A union representing 55,000 Ontario education workers has indicated that a strike planned for Friday will continue indefinitely, potentially closing many schools across the province, but the government is refusing to negotiate further unless the job action is cancelled.
The Canadian Union of Public Employees gave notice over the weekend that the workers – such as early childhood educators, educational assistants and custodians – would walk off the job Friday, despite looming legislation that would make striking illegal.
Previously, the union hadn’t said if it planned a one-day job action or a more prolonged strike, but Laura Walton, president of CUPE’s Ontario School Board Council of Unions, said Wednesday that workers plan to be on strike beyond Friday.

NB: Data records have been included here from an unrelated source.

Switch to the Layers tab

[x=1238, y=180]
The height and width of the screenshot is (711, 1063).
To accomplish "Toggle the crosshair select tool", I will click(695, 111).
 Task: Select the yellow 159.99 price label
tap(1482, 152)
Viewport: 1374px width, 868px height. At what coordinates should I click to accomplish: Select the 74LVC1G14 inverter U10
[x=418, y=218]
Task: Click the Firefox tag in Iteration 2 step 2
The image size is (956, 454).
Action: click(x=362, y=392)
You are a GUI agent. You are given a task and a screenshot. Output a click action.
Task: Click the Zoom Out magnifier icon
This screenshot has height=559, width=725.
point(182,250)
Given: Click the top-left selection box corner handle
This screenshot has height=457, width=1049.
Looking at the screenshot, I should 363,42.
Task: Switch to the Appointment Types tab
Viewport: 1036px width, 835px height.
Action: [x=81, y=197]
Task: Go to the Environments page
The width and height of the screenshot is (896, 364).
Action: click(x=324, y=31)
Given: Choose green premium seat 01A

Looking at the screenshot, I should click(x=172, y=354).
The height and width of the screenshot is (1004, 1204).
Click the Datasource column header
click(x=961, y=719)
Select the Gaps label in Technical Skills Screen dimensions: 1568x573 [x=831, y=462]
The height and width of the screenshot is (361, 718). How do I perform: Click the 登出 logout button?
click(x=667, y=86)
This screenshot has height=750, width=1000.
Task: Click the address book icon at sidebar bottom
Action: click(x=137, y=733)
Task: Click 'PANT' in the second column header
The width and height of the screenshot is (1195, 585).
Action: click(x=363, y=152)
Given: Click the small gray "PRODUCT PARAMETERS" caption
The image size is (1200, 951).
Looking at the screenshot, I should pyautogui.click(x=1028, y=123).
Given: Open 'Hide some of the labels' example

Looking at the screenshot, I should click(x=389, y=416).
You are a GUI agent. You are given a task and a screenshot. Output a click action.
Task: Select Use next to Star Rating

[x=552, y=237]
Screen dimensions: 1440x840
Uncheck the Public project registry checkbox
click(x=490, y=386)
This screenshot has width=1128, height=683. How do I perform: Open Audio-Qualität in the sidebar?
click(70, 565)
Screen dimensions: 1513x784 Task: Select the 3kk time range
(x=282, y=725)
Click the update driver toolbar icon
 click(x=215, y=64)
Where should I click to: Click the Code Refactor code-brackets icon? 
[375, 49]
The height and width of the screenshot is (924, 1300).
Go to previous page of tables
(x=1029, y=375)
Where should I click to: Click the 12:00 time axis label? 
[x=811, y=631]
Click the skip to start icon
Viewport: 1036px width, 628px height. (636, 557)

“Without anything changing, we are on strike until further notice starting Friday, unless a deal is reached,” she said.
CUPE gave the government a counteroffer late Tuesday, but Education Minister Stephen Lecce said Wednesday that he won’t negotiate those proposals unless the union cancels its strike.
“Take the threat off the table and let’s talk,” he said in a news conference.
“We’ve been very clear. We stand ready to negotiate with any willing partner, but they’ve got to take the strike off the table on Friday. We will not accept a strike this Friday or any day.”
The Ontario government has introduced a bill – expected to pass Thursday – to impose a contract on the education workers and ban them from striking. Lecce said because of CUPE’s strike threat, the government “has no choice” but to proceed with the bill.
The legislation sets out fines for violating a prohibition on strikes for the life of the agreement of up to $4,000 per employee per day, while there are fines of up to $500,000 for the union. Walton has said the union would foot the bill for penalties levied against workers, and suggested Wednesday that CUPE is looking for outside financial help.
“We are part of a very large union and an even larger labour movement,” she said in response to a question about the fines.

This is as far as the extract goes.